能力不明の幼馴染は他の人の祝福が効かないことが代償です。時間を巻き戻されたけど、祝福が効かないため世界から切り離され記憶がなくならない。目の前で何回も何回も友達が死ぬ苦痛。しかも、彼だけ前払い。能力は世界を渡ることです。最期に出てきた三日月の形をした目の持ち主も彼です。他人の祝福が効かないため持っていた祝福が消えずに、世界を渡れました。もともとは普通に好きだったのに、繰り返される時間の中で少しずつ歪んでいき、主人公が消えたことで完全にヤンデレへグレードアップしたものと思われます。どこにいても追いかける。何それ怖い。

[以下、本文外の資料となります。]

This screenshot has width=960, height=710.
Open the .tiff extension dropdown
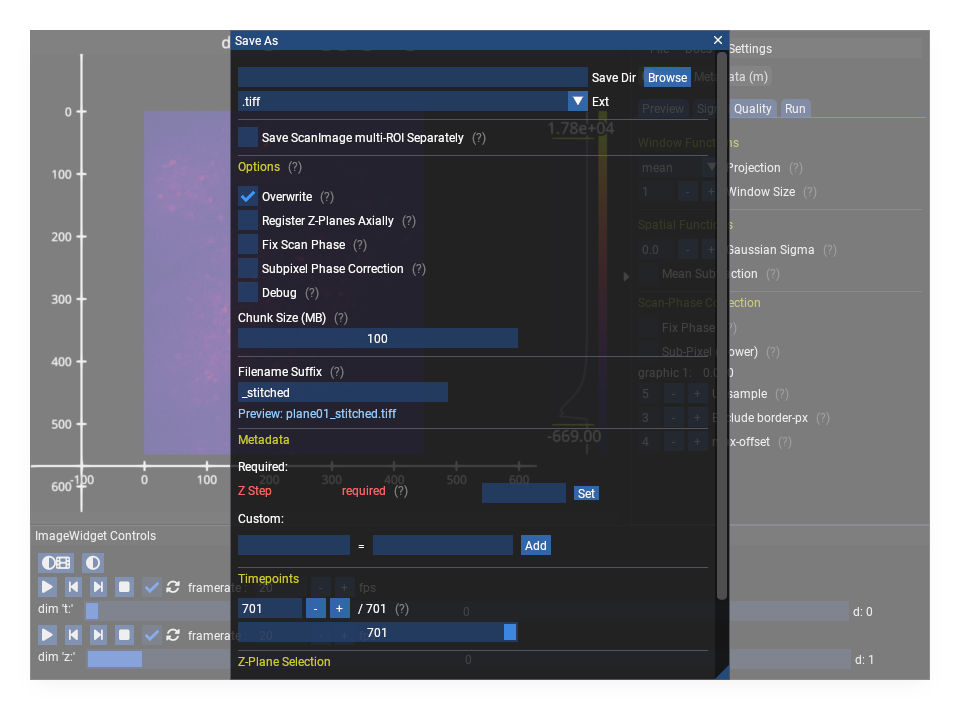point(577,101)
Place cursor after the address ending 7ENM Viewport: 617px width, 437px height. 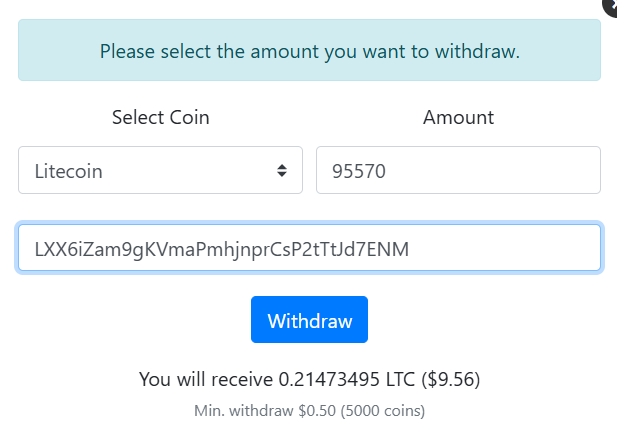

最後の主人公は自分の存在を犠牲に祝福を消そうとしていました。しかし、主人公の存在を消したくない神が、繰り返していたという事実と主人公の"その世界"での存在を代償として支払わせました。"その世界"では繰り返していたこと自体が無くなり、主人公の存在も元から無かったことになります。そのため祝福という特殊能力も始めから存在していなかったことになり、主人公の願いはきっちりと叶いました。
ちなみに、主人公は違う世界で元気に生きています。"その世界"での存在が消えただけなので違う"世界"でなら生きられるでしょ!みたいな。
能力実行者なので記憶は保持したままのはずだったけど、新しい世界に上手く溶け込ませるために神が細工をして、"その世界"での記憶を無くそうとしました。が、完全には消しきれず夢と言う形で残っています。
解説が無ければ意味不明の小説ともいえない拙い文章でしたが、ここまで読んでくださりありがとうございました。